Uma condicionante do ICMBio para o funcionamento do empreendimento foi o plano de ação nacional, uma portaria do órgão federal para preservação da fauna, sendo Surubi do Iguaçu a espécie mais icônica desse estudo, através do monitoramento telemétrico, via chips acoplados nos animais.
Outros Programas que se destacam é o de Comunicação Social, importante para interação com a comunidade, que passa a conhecer a obra e entender um pouco de engenharia e energia, e o Programa turístico, que através de um guia e site busca fomentar o potencial atrativo para a atividade que transforma o rio em lago e a força das águas em energia.
Assentamentos
Segundo o CIBE, para implantação da usina foram 345 propriedades negociadas com proprietários e fundiários.

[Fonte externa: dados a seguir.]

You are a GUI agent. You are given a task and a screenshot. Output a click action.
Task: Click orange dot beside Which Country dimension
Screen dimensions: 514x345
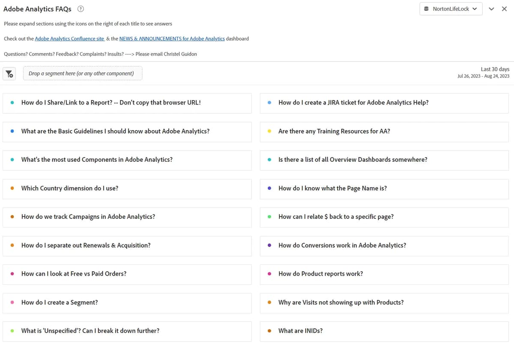coord(12,188)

E mais de 800 famílias requerentes à benefícios, passando de 600 o número que tiveram direito a algum tipo de assentamento.

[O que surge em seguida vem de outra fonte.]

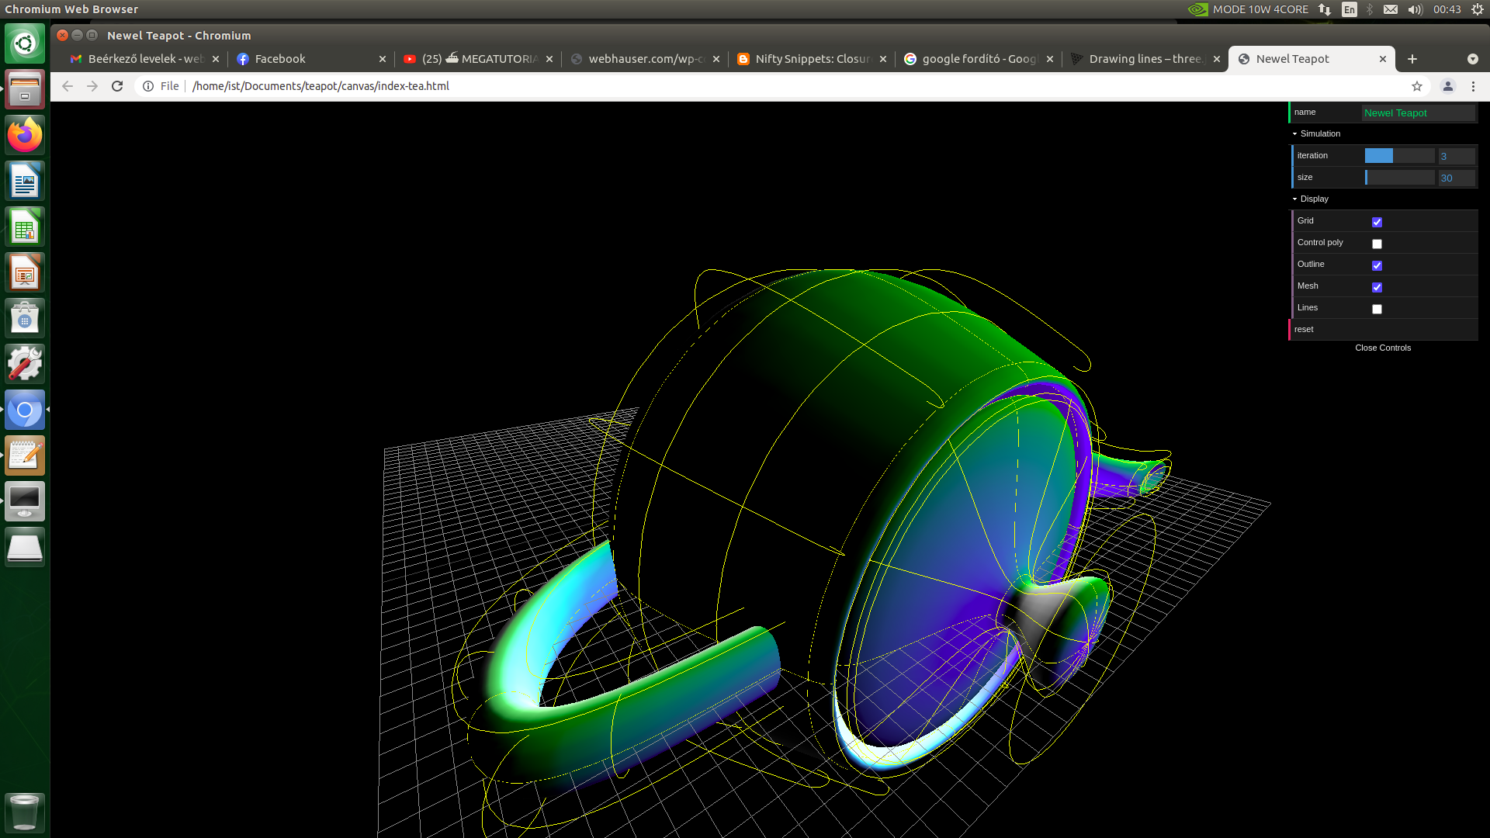Screen dimensions: 1490x838
Task: Open the Chromium profile avatar menu
Action: [1447, 86]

Alguns foram indenizados totalmente, outros foram para os três reassentamentos rurais coletivos criados pelo Grupo, um ainda em construção. Outra opção foi os Reassentamentos em Áreas Remanescentes – RAR, que é a junção de lotes inutilizados, mas em bom estado, o que torna certas terras atrativas para reassentar.

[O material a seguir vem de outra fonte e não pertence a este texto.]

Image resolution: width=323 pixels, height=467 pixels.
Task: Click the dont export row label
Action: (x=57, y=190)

Muitos adotaram a prática iniciada em Belo Monte, chamada de auto reassentamento, que é o direito do arrendatário a uma carta de crédito, valor que hoje é fornecido pela empresa para a pessoa procurar uma área para a própria empresa estruturar tudo, e não simplesmente entregar o dinheiro.
A empresa compra a área, faz os lotes, constrói casa, galpão e coloca energia e água, além de oferecer uma assistência técnica básica para o acompanhamento dos produtores. O custo, segundo o Consórcio, é de cerca de R$ 1 milhão por lote e família.
No Assentamento Rural Margem Esquerda – RRC, localizado em Capanema, há nove famílias que receberam propriedades e estão morando na região há 2 meses, tendo mais duas previstas para entrarem após a conclusão de mais casas. O outro tem três famílias e o último a ser construído, contará com sete famílias.
Dentro desse RRC, no Lote 8, Cléo Adriano Bauer, 30 anos, planta milho, feijão, soja e às vezes aveia, quando muda a safra. Mas é o gado leiteiro que vem mantendo a renda do agricultor, através do leite que ele vende para um laticínio do município.
“Faz uns 80 dias que estamos aqui, mas a gente acostumou rápido. A terra é boa, é só olhar para ver”, apontou o produtor para suas terras, contente também por alguns de seus vizinhos antigos terem sido realocados por perto.
Segundo o Analista de Comunicação do Consórcio, Constantino Kotzias, 15 famílias ainda brigam na região do Remanso para ter algum direito sob a usina, mas legalmente não os possuem, porque não eram ocupações datadas no início do empreendimento. “Todo final de obra é assim, chegam muitos interessados aos benefícios”, desabafou.
Pela lei, os moradores que são catalogados na estrutura da época de início da obra, em 2012, fazem parte do cadastro válido, composto pelas mais de 800 famílias, e que segundo o CIBE foi todo atendido. “Um percentual elevado para o tamanho deste empreendimento”.
José de Anchieta destacou que a maioria dos beneficiários não era proprietário de terras: viviam de arrendar um pedaço em um canto e noutro, dividindo a produção com o proprietário. Antigamente era preciso pagar apenas ao dono da terra. Hoje, essas pessoas passam de arrendatários para proprietários, com direito ainda a assistência técnica de cinco anos. Hoje, essas pessoas podem se dizer donos de suas terras, com casa para morar e renda própria.
“Entregamos a terra escriturada e registrada em cartório. Teve família que teve 14 membros beneficiados, pois a lei também contempla os inquilinos e não apenas o proprietário”, explicou o presidente.